[Opening Exercise data section]

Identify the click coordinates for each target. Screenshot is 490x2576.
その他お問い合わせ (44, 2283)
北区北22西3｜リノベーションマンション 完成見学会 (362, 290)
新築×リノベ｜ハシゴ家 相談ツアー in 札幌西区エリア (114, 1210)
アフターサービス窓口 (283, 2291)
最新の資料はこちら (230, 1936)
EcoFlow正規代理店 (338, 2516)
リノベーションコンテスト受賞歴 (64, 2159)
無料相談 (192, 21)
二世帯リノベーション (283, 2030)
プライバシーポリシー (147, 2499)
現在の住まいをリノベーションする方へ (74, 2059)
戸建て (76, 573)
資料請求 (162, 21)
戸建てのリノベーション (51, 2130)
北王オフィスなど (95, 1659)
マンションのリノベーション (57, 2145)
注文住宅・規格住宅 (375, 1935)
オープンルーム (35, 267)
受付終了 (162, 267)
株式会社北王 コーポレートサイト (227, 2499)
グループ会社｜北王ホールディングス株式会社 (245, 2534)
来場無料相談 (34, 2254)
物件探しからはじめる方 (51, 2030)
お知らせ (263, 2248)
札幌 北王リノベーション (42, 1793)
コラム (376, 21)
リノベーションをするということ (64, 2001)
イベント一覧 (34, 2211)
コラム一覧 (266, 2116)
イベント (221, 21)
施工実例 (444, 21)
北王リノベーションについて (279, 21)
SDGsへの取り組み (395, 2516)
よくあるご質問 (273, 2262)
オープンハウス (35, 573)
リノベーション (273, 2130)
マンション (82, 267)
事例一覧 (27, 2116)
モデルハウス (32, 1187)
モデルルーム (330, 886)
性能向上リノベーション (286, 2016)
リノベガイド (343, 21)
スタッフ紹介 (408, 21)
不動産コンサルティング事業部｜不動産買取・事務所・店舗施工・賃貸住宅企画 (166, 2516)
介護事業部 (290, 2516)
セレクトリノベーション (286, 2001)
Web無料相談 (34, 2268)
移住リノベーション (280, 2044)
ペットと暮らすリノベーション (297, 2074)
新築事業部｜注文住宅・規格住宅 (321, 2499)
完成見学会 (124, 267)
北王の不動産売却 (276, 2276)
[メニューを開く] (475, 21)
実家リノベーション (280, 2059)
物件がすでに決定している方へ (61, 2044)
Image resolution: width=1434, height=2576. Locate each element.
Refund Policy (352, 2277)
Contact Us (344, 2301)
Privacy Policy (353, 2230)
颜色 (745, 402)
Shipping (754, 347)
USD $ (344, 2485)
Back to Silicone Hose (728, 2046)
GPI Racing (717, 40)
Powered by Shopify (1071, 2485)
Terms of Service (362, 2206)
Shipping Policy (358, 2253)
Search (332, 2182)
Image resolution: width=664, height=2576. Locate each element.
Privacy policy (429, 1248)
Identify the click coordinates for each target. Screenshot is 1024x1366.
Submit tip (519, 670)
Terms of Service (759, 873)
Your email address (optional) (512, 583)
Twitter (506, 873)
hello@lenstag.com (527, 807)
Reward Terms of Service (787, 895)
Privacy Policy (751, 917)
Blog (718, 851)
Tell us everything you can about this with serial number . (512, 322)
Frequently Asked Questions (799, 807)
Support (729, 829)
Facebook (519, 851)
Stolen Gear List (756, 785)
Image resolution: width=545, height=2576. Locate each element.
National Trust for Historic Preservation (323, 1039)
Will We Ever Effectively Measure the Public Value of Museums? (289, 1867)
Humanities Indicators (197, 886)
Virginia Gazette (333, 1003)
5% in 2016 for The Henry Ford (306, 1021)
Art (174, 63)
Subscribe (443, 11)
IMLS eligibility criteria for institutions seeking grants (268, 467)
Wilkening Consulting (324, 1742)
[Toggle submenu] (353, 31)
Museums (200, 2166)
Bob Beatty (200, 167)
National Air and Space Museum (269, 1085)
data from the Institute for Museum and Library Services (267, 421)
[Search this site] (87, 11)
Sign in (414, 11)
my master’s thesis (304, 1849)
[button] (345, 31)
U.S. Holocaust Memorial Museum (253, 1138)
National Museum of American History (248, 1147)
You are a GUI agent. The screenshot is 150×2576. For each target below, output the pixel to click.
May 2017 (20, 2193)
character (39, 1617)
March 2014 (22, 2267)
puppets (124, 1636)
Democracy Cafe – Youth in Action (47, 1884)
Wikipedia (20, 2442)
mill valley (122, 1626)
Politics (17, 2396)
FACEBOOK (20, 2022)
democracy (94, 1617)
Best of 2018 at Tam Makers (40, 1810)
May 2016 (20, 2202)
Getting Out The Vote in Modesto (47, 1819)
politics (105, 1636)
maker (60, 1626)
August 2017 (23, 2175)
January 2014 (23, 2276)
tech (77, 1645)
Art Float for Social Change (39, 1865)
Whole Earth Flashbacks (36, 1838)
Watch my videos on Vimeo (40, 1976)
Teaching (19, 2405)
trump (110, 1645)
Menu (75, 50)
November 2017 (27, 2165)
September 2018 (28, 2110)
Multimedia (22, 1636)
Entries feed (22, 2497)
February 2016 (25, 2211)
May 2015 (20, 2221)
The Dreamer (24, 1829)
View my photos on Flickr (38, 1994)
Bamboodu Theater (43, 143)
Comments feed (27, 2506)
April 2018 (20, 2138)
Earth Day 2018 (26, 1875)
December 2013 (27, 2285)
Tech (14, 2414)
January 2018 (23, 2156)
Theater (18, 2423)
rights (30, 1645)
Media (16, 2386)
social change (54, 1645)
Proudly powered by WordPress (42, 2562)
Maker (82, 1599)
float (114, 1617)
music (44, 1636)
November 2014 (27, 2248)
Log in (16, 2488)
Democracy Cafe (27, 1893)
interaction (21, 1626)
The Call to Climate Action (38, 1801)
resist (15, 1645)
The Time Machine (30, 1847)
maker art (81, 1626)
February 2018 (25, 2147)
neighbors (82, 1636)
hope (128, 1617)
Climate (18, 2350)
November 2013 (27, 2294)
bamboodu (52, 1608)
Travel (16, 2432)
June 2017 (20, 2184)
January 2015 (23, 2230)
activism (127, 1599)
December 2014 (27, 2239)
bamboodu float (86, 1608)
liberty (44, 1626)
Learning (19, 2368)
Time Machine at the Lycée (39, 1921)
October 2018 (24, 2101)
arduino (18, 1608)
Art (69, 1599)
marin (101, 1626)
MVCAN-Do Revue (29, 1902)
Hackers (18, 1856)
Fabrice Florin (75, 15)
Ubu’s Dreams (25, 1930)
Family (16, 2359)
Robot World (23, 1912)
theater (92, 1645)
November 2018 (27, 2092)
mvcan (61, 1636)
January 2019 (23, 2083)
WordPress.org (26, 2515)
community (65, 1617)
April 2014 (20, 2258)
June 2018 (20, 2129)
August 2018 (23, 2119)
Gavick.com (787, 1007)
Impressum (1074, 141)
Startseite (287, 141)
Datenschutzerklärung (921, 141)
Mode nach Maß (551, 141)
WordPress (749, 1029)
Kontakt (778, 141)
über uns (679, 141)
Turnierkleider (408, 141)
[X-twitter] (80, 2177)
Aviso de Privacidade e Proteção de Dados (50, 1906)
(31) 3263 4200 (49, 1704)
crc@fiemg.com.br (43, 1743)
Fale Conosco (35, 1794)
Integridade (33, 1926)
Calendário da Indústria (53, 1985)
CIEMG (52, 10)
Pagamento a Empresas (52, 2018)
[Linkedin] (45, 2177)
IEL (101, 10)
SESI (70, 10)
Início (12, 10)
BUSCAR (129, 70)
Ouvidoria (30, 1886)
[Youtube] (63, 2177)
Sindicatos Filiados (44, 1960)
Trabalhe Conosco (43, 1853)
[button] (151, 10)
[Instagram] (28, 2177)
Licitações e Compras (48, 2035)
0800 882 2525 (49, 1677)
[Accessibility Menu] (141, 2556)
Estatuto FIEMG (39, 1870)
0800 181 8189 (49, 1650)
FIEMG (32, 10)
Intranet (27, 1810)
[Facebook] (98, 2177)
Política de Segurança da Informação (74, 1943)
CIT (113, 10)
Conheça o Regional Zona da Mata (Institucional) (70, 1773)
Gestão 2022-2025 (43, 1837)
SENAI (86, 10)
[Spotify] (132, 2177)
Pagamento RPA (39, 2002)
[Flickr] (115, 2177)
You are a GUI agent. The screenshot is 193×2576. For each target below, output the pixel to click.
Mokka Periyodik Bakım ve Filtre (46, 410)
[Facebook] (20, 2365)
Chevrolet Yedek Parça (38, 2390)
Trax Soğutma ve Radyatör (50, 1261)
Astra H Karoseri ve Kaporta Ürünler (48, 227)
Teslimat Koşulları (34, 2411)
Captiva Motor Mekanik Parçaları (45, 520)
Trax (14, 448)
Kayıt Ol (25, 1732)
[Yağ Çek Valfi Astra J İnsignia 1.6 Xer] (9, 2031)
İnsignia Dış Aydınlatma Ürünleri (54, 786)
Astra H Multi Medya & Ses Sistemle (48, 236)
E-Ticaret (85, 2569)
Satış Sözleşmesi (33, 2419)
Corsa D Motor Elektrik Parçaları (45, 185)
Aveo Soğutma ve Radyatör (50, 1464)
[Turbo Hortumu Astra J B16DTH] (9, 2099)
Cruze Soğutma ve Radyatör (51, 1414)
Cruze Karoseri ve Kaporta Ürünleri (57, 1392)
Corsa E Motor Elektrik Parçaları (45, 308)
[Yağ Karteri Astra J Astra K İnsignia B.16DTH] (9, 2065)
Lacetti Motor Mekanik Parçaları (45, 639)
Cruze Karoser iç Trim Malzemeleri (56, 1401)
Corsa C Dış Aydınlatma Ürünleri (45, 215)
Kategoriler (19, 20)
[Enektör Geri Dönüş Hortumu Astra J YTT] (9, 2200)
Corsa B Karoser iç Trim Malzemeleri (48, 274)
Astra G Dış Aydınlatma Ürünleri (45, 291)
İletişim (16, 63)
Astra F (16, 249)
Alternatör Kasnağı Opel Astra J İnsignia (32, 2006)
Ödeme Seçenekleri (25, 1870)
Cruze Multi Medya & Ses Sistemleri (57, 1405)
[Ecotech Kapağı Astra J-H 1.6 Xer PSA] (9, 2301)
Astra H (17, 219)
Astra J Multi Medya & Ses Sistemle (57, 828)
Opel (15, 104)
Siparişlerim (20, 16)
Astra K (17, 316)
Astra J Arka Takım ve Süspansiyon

[Closing Exercise data section]

Directions for this task => In the entries above, the lines between the one holding "character (39, 1617)" and the one holding "Bamboodu Theater (43, 143)", inclusive, are to be printed exactly as written, and those alone.

Solution to the problem =>
character (39, 1617)
March 2014 (22, 2267)
puppets (124, 1636)
Democracy Cafe – Youth in Action (47, 1884)
Wikipedia (20, 2442)
mill valley (122, 1626)
Politics (17, 2396)
FACEBOOK (20, 2022)
democracy (94, 1617)
Best of 2018 at Tam Makers (40, 1810)
May 2016 (20, 2202)
Getting Out The Vote in Modesto (47, 1819)
politics (105, 1636)
maker (60, 1626)
August 2017 (23, 2175)
January 2014 (23, 2276)
tech (77, 1645)
Art Float for Social Change (39, 1865)
Whole Earth Flashbacks (36, 1838)
Watch my videos on Vimeo (40, 1976)
Teaching (19, 2405)
trump (110, 1645)
Menu (75, 50)
November 2017 (27, 2165)
September 2018 (28, 2110)
Multimedia (22, 1636)
Entries feed (22, 2497)
February 2016 (25, 2211)
May 2015 (20, 2221)
The Dreamer (24, 1829)
View my photos on Flickr (38, 1994)
Bamboodu Theater (43, 143)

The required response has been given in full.